Aventis Aventisian

Personal information
- Date of birth: 17 August 2002 (age 23)
- Place of birth: Thessaloniki, Greece
- Height: 1.72 m (5 ft 8 in)
- Position: Left-back

Team information
- Current team: Chania
- Number: 21

Youth career
- 2009–2021: PAOK

Senior career*
- Years: Team / Apps / (Gls)
- 2021–2022: PAOK B / 0 / (0)
- 2022–2024: Go Ahead Eagles / 3 / (0)
- 2024: → Jarun Zagreb (loan) / 11 / (0)
- 2024–2025: West Armenia / 20 / (0)
- 2026–: Chania / 8 / (0)

International career^{‡}
- 2017: Greece U16 / 4 / (0)
- 2018: Armenia U16 / 2 / (0)
- 2018–2019: Greece U17 / 11 / (0)
- 2023–2024: Armenia U21 / 9 / (0)

= Aventis Aventisian =

Armenian footballer (born 2002)

Aventis Aventisian (Ավետիս Ավետիսյան; Αβεντίς Αβεντισιάν; born 17 August 2002) is a professional footballer who plays as a left-back for Super League Greece 2 club Chania.

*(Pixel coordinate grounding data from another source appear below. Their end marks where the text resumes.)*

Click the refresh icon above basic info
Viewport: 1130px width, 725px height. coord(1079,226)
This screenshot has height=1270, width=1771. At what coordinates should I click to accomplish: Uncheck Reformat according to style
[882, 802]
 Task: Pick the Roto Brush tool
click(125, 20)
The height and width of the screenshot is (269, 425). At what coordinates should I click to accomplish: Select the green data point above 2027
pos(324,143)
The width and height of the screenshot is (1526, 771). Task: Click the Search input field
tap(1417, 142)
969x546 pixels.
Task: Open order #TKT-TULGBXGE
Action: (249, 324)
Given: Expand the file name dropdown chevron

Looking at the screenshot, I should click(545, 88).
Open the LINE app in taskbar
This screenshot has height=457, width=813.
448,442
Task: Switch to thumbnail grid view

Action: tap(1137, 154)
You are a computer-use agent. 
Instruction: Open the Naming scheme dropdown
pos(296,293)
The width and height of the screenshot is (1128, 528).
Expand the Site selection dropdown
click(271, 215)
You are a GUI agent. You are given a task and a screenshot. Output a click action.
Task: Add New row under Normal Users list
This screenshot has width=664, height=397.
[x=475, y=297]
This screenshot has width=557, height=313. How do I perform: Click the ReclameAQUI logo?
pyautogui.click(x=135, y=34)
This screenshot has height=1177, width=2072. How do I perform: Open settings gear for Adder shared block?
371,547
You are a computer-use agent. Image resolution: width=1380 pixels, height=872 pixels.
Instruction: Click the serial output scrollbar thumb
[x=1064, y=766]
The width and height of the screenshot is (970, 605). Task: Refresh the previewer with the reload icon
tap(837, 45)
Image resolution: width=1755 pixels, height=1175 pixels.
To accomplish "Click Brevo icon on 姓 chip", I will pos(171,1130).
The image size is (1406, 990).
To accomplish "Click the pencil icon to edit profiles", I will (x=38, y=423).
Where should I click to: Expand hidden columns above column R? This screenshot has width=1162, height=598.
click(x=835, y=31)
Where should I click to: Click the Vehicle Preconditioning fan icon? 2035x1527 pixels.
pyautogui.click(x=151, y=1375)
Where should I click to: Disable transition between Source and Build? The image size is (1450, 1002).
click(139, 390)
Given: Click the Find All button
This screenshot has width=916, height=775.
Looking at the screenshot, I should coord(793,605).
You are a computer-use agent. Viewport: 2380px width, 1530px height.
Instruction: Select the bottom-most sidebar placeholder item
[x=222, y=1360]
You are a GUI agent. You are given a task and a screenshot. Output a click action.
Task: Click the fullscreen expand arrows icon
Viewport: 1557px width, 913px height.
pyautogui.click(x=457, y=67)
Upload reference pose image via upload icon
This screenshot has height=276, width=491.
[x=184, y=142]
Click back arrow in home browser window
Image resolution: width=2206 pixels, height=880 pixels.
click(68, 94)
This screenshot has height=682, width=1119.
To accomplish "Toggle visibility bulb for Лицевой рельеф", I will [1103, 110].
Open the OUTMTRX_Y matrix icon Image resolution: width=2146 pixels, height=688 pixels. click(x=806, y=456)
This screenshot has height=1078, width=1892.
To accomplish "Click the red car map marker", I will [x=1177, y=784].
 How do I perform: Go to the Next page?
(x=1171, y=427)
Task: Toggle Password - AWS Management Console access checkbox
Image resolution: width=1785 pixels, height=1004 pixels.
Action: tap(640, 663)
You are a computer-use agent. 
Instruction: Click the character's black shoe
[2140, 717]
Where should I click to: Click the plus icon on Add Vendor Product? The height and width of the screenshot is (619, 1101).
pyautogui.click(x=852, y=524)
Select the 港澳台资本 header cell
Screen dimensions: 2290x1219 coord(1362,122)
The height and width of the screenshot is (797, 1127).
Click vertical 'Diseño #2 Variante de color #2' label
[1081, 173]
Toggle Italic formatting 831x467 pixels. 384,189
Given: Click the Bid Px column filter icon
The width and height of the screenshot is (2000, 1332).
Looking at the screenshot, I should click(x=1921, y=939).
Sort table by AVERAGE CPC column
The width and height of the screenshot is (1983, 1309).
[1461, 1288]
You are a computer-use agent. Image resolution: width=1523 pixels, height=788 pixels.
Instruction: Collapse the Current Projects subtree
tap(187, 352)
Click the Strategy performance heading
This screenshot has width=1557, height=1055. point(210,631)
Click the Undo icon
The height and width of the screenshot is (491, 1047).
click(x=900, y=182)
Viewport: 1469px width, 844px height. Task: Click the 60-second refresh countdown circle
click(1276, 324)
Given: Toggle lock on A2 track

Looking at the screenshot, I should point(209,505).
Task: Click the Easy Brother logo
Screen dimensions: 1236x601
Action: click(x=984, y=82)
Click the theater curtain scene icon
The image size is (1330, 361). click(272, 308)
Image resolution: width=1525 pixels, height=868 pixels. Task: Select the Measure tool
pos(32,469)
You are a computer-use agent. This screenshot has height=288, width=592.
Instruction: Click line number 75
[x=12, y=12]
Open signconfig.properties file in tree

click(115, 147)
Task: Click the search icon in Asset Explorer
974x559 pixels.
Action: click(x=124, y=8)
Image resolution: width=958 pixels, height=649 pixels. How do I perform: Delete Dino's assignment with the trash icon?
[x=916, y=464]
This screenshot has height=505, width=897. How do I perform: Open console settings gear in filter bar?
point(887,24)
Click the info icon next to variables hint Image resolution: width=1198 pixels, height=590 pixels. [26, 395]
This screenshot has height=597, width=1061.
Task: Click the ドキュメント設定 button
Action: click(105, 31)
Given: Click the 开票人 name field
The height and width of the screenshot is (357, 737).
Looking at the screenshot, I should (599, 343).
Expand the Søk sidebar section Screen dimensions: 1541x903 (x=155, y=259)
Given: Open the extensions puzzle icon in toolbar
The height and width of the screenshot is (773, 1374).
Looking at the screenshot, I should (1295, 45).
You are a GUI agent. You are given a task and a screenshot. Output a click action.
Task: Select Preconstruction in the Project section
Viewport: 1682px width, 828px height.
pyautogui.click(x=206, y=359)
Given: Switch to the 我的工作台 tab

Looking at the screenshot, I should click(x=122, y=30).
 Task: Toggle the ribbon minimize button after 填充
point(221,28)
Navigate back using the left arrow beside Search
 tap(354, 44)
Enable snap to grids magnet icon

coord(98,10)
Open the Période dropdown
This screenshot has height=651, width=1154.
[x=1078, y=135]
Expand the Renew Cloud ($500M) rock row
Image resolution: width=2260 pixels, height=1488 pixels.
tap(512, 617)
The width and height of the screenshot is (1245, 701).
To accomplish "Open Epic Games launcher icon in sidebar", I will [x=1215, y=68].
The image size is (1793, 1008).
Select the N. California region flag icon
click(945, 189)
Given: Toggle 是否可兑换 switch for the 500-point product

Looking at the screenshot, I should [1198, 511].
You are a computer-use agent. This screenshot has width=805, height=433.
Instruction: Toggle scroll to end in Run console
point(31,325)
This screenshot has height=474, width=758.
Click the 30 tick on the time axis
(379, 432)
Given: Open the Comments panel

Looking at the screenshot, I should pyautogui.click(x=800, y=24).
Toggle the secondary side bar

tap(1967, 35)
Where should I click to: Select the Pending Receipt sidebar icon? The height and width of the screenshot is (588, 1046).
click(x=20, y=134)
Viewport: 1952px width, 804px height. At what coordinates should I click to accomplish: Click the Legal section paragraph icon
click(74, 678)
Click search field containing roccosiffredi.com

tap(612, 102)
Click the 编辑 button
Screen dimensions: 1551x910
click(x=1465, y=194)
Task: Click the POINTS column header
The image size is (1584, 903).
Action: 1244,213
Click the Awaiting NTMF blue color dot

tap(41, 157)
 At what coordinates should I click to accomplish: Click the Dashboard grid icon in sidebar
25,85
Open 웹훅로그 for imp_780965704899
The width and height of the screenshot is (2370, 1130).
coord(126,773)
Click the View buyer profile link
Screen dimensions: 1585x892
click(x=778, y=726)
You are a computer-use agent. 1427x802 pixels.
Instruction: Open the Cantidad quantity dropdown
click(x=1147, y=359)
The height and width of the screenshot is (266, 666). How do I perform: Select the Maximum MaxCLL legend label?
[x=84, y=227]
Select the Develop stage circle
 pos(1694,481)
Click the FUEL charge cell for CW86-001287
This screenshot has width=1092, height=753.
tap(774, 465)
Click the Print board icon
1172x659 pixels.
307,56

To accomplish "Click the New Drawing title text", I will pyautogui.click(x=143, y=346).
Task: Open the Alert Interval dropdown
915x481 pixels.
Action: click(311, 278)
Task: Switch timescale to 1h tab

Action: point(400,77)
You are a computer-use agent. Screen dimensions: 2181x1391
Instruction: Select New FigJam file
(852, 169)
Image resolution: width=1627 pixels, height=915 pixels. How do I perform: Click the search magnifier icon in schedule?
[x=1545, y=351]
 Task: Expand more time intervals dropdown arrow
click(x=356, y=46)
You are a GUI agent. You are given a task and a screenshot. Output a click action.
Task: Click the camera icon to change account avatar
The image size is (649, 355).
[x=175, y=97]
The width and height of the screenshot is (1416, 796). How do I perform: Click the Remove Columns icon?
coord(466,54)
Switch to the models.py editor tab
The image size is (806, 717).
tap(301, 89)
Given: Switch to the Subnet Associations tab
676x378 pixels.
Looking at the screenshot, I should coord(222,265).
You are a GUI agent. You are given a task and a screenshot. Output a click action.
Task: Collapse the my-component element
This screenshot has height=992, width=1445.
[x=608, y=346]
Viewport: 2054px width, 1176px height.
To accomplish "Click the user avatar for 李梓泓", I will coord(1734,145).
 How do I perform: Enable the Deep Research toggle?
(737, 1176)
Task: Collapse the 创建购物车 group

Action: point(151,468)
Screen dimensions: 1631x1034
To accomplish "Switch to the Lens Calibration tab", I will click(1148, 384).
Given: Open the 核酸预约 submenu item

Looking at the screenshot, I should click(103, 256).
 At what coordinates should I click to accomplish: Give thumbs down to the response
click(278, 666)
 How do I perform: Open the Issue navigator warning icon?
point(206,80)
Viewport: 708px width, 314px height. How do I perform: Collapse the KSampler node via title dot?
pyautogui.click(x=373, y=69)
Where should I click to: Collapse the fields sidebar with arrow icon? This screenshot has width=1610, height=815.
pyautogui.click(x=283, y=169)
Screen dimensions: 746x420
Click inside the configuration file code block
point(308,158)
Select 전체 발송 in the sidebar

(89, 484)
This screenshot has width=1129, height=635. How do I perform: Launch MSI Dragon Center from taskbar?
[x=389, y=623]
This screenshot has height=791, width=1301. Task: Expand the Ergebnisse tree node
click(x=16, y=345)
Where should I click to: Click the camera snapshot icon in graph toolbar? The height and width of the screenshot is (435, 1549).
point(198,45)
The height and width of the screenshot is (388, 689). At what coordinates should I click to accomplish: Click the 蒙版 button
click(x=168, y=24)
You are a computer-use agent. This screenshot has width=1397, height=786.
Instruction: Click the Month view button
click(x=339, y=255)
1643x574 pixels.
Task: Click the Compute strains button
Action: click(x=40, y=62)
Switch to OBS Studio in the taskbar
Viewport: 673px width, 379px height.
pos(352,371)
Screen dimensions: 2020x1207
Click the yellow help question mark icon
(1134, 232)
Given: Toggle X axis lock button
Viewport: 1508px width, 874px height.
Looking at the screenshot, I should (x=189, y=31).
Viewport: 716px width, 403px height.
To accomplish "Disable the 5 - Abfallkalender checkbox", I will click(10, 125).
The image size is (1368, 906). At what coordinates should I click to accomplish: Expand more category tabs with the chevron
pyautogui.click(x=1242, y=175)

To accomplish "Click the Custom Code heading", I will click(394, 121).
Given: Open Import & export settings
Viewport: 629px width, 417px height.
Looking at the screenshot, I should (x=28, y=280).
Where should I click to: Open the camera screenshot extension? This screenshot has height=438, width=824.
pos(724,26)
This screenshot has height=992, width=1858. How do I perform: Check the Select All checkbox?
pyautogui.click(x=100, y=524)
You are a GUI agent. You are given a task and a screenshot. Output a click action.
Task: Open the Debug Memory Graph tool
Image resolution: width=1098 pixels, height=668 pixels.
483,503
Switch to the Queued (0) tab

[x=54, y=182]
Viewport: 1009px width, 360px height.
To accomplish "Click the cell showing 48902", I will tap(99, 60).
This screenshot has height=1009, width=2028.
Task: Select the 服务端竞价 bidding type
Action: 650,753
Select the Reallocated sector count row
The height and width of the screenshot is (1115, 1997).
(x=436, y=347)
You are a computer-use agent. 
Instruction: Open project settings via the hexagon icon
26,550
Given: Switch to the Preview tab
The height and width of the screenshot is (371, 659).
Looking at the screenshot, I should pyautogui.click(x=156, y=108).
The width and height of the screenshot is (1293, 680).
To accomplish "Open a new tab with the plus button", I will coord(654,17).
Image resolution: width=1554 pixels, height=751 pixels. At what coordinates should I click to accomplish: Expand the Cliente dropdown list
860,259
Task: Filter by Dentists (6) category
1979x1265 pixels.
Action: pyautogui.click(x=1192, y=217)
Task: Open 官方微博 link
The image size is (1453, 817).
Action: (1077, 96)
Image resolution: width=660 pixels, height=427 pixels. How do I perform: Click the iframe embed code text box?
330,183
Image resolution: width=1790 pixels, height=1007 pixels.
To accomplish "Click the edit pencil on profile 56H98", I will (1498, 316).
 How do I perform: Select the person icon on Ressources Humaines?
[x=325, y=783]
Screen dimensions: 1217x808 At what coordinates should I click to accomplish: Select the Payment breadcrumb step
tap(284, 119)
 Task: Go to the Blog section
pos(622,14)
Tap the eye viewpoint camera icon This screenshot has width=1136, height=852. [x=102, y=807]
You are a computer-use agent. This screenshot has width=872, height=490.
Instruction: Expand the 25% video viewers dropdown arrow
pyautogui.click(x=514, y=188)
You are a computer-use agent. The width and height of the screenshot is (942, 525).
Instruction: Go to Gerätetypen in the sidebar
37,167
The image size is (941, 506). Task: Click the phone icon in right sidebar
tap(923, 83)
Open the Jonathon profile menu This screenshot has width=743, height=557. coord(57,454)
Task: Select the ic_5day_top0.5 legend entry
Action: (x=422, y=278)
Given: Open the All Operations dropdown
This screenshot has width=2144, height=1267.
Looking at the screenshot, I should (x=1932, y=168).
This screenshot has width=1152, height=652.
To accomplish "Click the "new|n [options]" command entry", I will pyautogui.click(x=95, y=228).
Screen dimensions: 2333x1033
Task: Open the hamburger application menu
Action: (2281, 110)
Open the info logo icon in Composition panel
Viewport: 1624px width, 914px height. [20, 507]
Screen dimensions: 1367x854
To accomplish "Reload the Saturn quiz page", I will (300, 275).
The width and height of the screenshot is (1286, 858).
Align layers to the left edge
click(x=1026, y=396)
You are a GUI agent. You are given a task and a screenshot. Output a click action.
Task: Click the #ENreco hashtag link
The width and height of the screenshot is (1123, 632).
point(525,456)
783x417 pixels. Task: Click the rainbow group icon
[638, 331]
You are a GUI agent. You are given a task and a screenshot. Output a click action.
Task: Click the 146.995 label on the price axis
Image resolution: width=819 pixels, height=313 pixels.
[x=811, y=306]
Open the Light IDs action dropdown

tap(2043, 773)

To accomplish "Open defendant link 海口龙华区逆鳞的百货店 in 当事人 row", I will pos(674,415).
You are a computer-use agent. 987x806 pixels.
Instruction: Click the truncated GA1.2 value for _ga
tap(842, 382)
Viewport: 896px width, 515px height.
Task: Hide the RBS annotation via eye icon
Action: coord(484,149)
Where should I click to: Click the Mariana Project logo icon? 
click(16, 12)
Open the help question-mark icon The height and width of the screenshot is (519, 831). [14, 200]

Born in Greece, he is a youth international for Armenia.

==Club career==
On 15 February 2024, Aventisian was loaned to Jarun Zagreb in Croatia.

==International career==
Born in Greece, Aventisian is of Armenian descent. He is a former youth international for Greece, having played for the Greece U17s. He was called up to the senior Armenia national team in November 2022.